• [Given problem]:
Quote word for word every line in the records below from the line containing "Task: Select the freehand draw tool" through the line containing "Action: 731,54", including both of those lines. Omit the pictures.

• [Supplied information]:
#####
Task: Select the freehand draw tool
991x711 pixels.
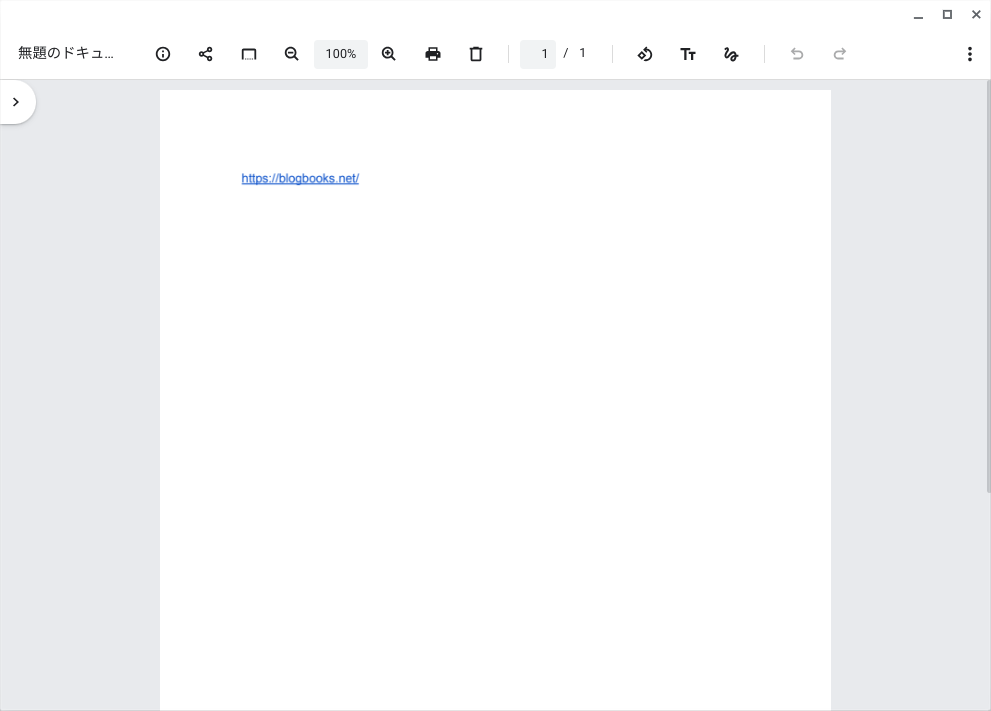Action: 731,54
#####
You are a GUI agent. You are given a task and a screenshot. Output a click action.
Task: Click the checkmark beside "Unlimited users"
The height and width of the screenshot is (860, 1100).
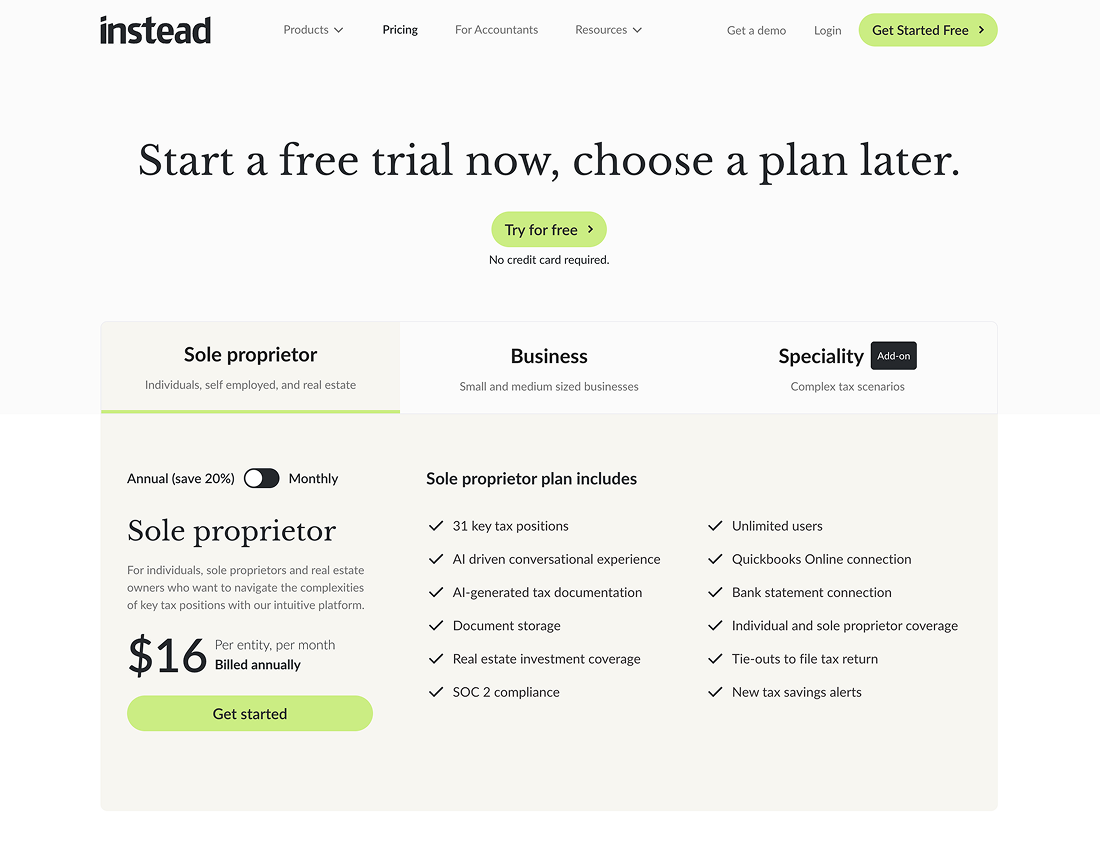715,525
#####
• [Solution for this task]:
Task: Select the freehand draw tool
991x711 pixels.
Action: 731,54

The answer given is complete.